The installation was straight forward. The only major difference was that ext4 file system was available. I created a separate partition for my home directory, and used ext4 for that. So far, I can’t tell a real difference. The ext3 was working fine, I just installed ext4 to test it out. Ext4 didn’t give any problems yet, but not any advantages so far either. Installation process finished very quickly and the booting time has been improved (They have finally changed the usplash theme and the GDM theme).

Besides the booting time, the next major feature 9.04 adds is the new notification system. This replaces the gtk notification daemon. The new notifications looks really nice, however the spec doesn’t allow any actions for the notifications. This seems to be a problem because lot of applications are using notifications with actions. It wouldn’t be a big deal if notifications are just shown without the actions, but instead it shows a dialog box with buttons as actions.

I’m using two applications which use notifications with actions, emesene and mail-notification. Mail-notifications doesn’t have any option to remove actions in the configure box, however there is an option in the gconf settings. You can fire up the gnome configuration editor using “gconf-editor” and remove the actions from “/apps/mail-notification/popups/actions” key. Emesene uses a plugin called “LibNotify” for it’s notifications. The code for actions can be easily disabled by commentting relevant the code. Comment following lines(lines 231 – 240) in “plugins_base/LibNotify.py” using ‘#’ chars.

	#if execute == 'conversation':
	#    def on_notify_action(notification, action):
	#        self.controller.newConversation(None, data[0], data[1], True)
	#    notification.add_action('default', 'default', on_notify_action)

	#elif execute == 'mail':
	#    def openMail(notification, action):
	#        desktop.open(self.controller.hotmail.getLoginPage\
	#            (data[0], data[1], data[2]))
	#    notification.add_action('default', 'Open Mail', openMail)
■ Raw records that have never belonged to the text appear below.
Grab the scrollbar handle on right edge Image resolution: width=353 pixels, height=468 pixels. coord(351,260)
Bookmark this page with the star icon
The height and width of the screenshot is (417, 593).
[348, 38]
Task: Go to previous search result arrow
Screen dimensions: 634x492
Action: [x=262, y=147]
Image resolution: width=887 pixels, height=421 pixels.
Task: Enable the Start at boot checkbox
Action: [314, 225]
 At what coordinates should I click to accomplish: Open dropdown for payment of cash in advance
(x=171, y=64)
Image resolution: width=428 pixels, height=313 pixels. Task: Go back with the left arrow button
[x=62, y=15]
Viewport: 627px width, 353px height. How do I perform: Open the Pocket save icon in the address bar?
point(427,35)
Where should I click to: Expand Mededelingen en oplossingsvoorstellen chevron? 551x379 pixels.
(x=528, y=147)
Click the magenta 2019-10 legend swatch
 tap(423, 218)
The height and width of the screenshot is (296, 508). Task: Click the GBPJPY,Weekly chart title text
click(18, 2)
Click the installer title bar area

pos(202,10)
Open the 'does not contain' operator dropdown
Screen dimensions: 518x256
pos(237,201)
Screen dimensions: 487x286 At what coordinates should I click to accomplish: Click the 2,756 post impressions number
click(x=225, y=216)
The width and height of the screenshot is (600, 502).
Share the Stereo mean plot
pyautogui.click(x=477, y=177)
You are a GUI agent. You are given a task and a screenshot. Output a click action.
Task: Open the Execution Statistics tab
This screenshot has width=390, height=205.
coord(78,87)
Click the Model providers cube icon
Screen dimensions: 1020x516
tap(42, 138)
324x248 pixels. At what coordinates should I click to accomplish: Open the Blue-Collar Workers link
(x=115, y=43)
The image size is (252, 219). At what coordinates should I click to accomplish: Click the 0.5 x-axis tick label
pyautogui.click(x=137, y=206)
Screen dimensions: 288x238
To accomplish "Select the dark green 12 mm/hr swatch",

Other than that, the dropbox daemon was not working initially. I manaully downloaded the propertiary daemon and extracted it to “~/.dropbox-dist”. However, even with that dropbox was not starting up properly at boot. It should start automatically with the nautilus – the extension was loaded properly but it wasn’t not spawning the deamon. I simply added the “~/.dropbox-dist/dropbox” to startup and that sloved the problem (Yes, I know that it’s not a good hack). I also installed “ubuntuone” which is very similiar to dropbox, but I haven’t played around it yet.